2. Customer Content and Data. The Customer represents and warrants that they own all right, title, and interest in and to the information, video, images, recordings, transcriptions, data, content, or other materials that the Customer uploads through or is provided to the Monitoring Services (“Customer Content”). By uploading Customer Content or allowing Supplier to access such Customer Content, the Customer hereby grants and will grant Supplier a nonexclusive, worldwide, perpetual, irrevocable, fully paid, royalty-free, transferable right and license to download, receive, collect, access, modify, copy, store, retain, record, transcribe, analyze, and otherwise use the Customer Content in connection with the operation of the Monitoring Services, to internally develop and approve Supplier and its Affiliate’s products and services, in connection with other lawful internal business purposes such as quality assurance or internal training, and as required to comply with applicable law or regulation. Further, Supplier is granted the permission to share Customer Content it receives directly with Company.
3. Usage-Based Fees and Overage Payments. Customer acknowledges and agrees that the Monitoring Services are usage-based and may be subject to additional charges if usage exceeds the agreed-upon thresholds. Customer further acknowledges that neither Supplier nor Company shall be obligated to notify Customer that it has exceeded the agreed upon thresholds, and Customer shall be responsible for monitoring its own usage. Customer agrees to pay all overage charges in a timely manner.
4. Warranty Disclaimer; Limitation of Liability. The Monitoring Services are provided “as is” and Supplier expressly disclaims all warranties, including implied warranties, with respect to the Monitoring Services. Supplier will have no liability to Customers for any direct, indirect, punitive, special, incidental, or consequential damages of any kind arising out of Customer’s use of the Monitoring Services.

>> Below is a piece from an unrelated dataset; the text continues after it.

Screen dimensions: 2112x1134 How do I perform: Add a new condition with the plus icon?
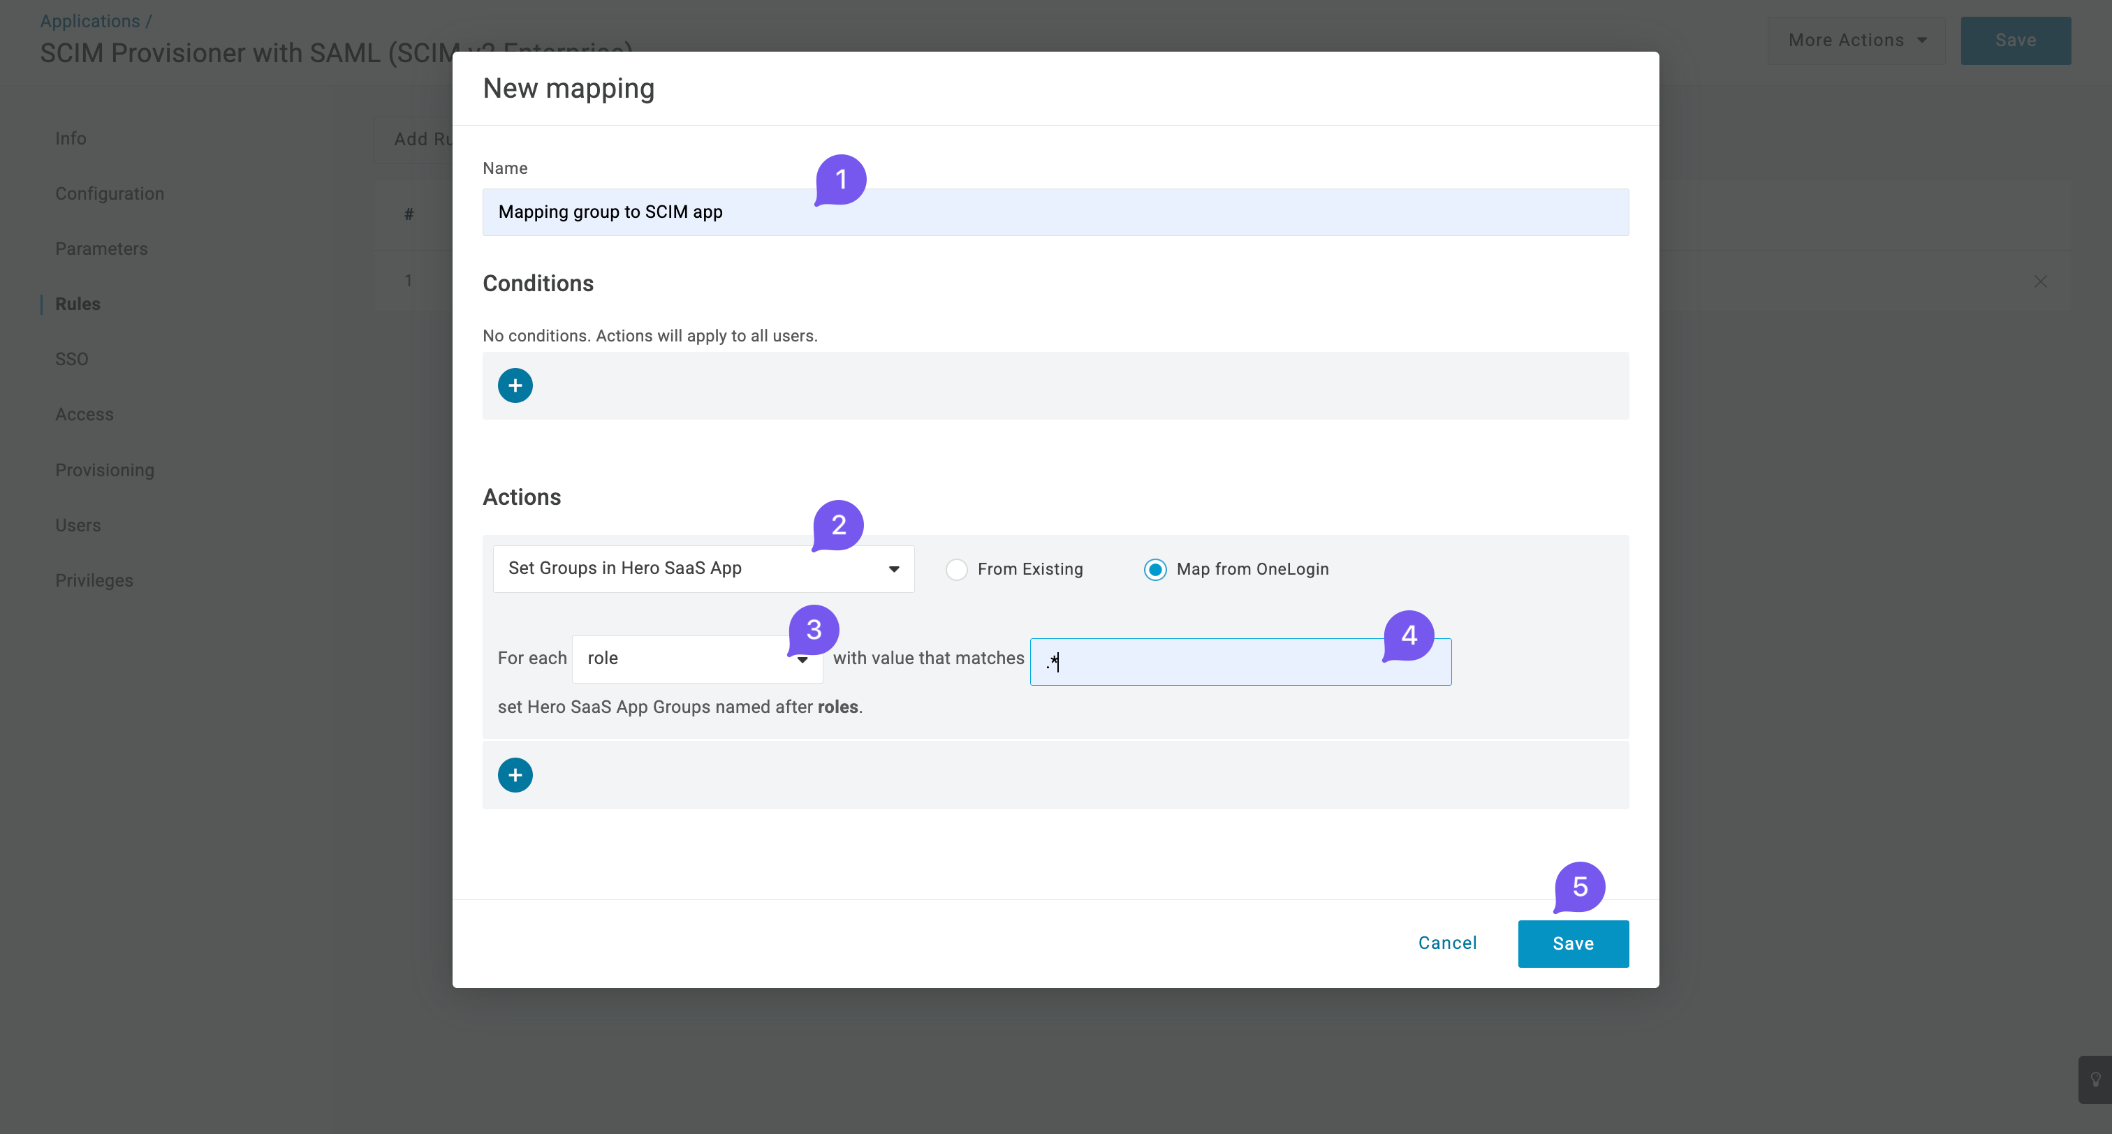(515, 385)
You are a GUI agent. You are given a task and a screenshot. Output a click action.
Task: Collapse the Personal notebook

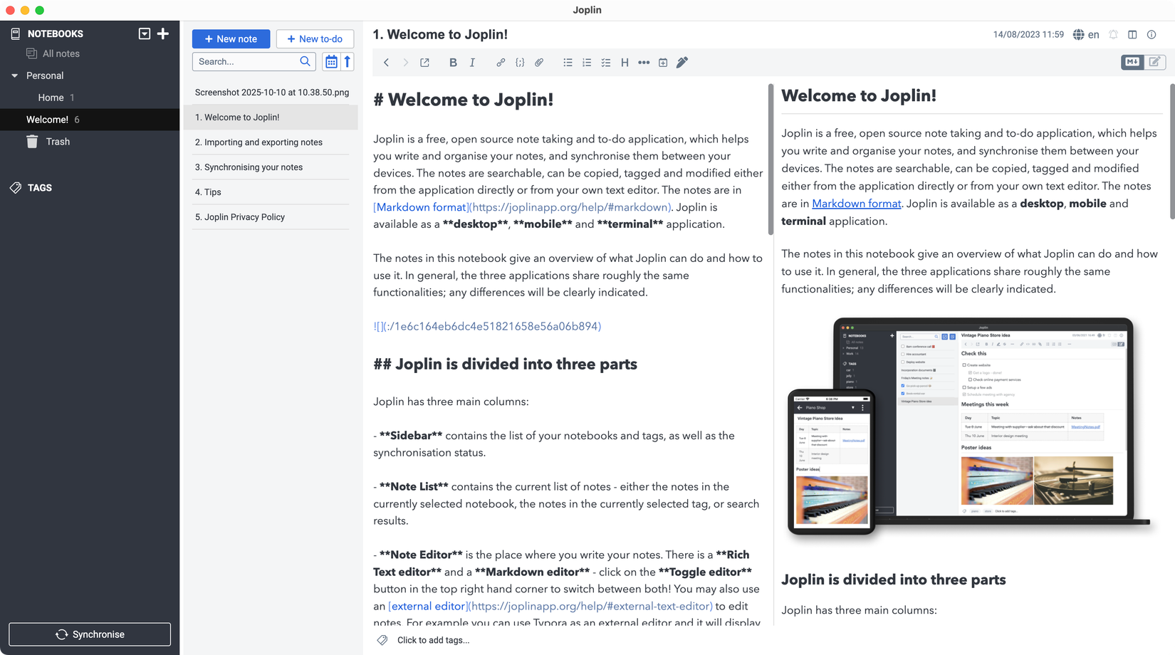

5. Restrictions. Customer will not engage in, attempt to engage in, or permit or assist others in engaging in, any of the following prohibited activities: (i) use any software, script, code, device, crawler, robot, or other means not provided by Supplier or Company to access the Monitoring Services; (ii) circumvent, disable, or otherwise interfere with security-related features on the Monitoring Services; (iii) modify, adapt, translate, reverse engineer, decipher, decompile, or otherwise disassemble any portion of the Monitoring Services; (iv) access or use the Monitoring Services in any manner that may damage, disable, unduly burden, or impair any part of the Monitoring Services, or any servers or networks connected to the Monitoring Services; (v) fail to take reasonable actions to limit an excessive number of alarm events generated through the Monitoring Services; (vi) post information or interact with the Monitoring Services in in a manner which is fraudulent, libelous, abusive, obscene, profane, harassing, or illegal; (vii) use the Monitoring Services for any illegal purpose or in violation of any law, statute, rule, permit, ordinance or regulation; (viii) gain or attempt to gain unauthorized access to the Monitoring Services; (ix) interfere or attempt to interfere with the Monitoring Services provided to any user or network, including, without limitation, via means of submitting a virus to the Monitoring Services, spamming, crashing, or otherwise; (x) engage in commercial use or distribution of the Monitoring Services, or copy or create any derivative work of the Monitoring Services; (xi) use the Monitoring Services in any way that infringes or misappropriates any third-party’s rights, including intellectual property rights, copyright, patent, trademark, trade secret, or other proprietary rights, or rights of publicity or privacy; (xii) use the Monitoring Services for the benefit of any third-party; or (xiii) use the Monitoring Services in a manner that violates Supplier's Authorized Use Policy or Fair Use Policy, as may be published and updated from time to time on Supplier's website, or otherwise abuse or make excessive or unreasonable use of the Monitoring Services).